→ About this exercise
Would you please copy every line from the records that contains the word "computer"?

→ Excerpted records

○ ○ ○ ○ ○ ○ ○

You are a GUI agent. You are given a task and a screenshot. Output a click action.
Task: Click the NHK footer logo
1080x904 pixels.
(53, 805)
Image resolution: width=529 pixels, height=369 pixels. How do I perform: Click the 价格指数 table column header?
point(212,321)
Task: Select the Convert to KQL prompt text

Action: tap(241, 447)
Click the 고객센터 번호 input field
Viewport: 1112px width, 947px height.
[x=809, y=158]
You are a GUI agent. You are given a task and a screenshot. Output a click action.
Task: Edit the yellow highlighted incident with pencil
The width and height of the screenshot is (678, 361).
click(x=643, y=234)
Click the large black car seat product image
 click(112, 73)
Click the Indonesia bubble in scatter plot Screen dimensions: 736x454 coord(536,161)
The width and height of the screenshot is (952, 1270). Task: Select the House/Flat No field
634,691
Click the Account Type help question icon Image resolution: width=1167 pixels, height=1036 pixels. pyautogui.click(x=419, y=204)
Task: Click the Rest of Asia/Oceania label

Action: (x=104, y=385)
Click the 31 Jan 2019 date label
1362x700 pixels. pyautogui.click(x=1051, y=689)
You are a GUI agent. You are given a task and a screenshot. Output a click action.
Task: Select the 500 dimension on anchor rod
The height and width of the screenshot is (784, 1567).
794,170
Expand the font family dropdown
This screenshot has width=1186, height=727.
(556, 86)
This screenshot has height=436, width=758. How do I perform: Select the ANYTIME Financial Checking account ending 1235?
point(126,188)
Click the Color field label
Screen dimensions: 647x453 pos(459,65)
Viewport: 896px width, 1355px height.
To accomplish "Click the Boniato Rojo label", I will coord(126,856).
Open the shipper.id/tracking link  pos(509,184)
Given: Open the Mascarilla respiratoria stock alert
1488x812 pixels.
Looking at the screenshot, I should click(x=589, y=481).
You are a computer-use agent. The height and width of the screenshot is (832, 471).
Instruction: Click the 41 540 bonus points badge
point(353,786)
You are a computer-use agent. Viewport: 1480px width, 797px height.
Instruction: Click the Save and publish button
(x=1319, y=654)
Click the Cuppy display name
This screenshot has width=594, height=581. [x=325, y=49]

○ ○ ○ ○ ○ ○ ○

→ Answer to the problem
You are a computer-use agent. The height and width of the screenshot is (832, 471).
You are a computer-use agent. Viewport: 1480px width, 797px height.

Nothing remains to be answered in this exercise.